Any pope who wanted to dramatically change the Catholic Church would have to do so through the processes and procedures of the institution — and it is an institution seemingly designed to thwart such ambition.
The problem, according to Linker, is one that is familiar to progressives in the U.S.: Even if we assume the most hyper-liberal intentions on the part of the Pope, he would be stymied by a massive church bureaucracy, one made up of clerics who have been appointed by his more conservative predecessors.
It’s disheartening when you think of it that way, that even an “Ideal Francis” is mostly powerless to change the Church all that much.

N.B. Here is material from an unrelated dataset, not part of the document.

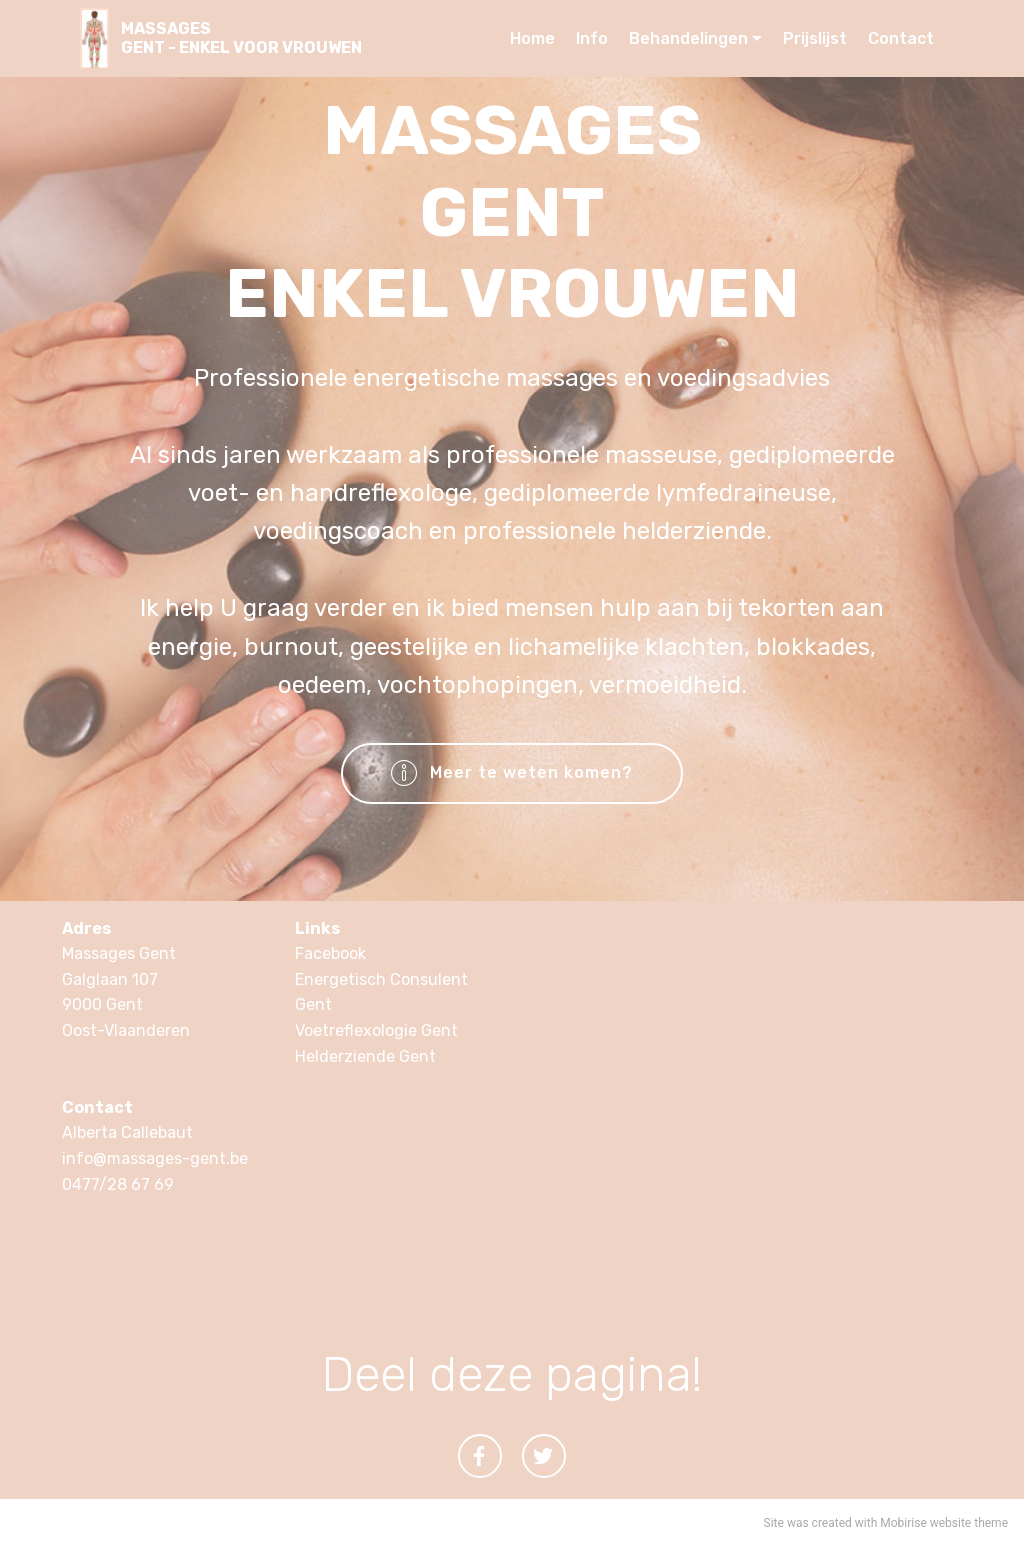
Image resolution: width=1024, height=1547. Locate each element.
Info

But let’s take a look at the other side of the coin, where Francis is no (ahem) saint, but just another evil apparatchik of an evil enterprise. Linker is not in that camp, either, citing, for example:
[T]he most serious charge against him — that he turned over two priests to Navy torturers — has never been substantiated. What is clear is that he refused to speak out publicly against the regime, even as he reportedly worked behind the scenes to help people flee the dictatorship.
Linker thinks that progressives’ best hope for Francis’ tenure is in his non-substantive contributions, in his rhetoric, which could set the tone for the slow trickle of new blood into Church leadership under his purview.
But interestingly, it is this very aspect of Francis that most worries my friend Miranda Celeste Hale, a longtime (and merciless) critic of the Church. Indeed, Miranda declares Francis to be the worst of the last three popes:
[I]f someone is a malicious ideologue, I much prefer that they be open about their maliciousness and their unwavering commitment to a rigid and regressive ideology. Francis doesn’t do that, though. He couches his callousness in pseudo-tolerant and pseudo-progressive rhetoric and hides his dangerous attitudes and beliefs behind a facade of avuncular populist everyman friendliness… Francis is manipulative. He’s a skilled abuser of rhetoric who knows how to say the “right” things at the “right” time. He’s good PR for the Church. Unlike his immediate predecessors, he’s neither an intellectual nor extremely intelligent. But he’s sly like a fox. He’s a gift to the Church, a perfect Pope for the Catholic Church of 2013.
I take her point. The Church is the Church, its dogma is its dogma, regardless of what the nicer Pope says. But I do think that, as Linker says, there is value in the head of the Church playing the part of being more open. The question is whether Francis himself will choose to lean into Bronze Age dogmas, like his predecessor, or ease off them. If it’s the latter, his rhetoric is not entirely empty, and he may begin the process of slightly altering the destructive course of this massive vessel.
If he doesn’t, then Miranda is right. He’s a nice hood ornament on an 18-wheeler coming right for us.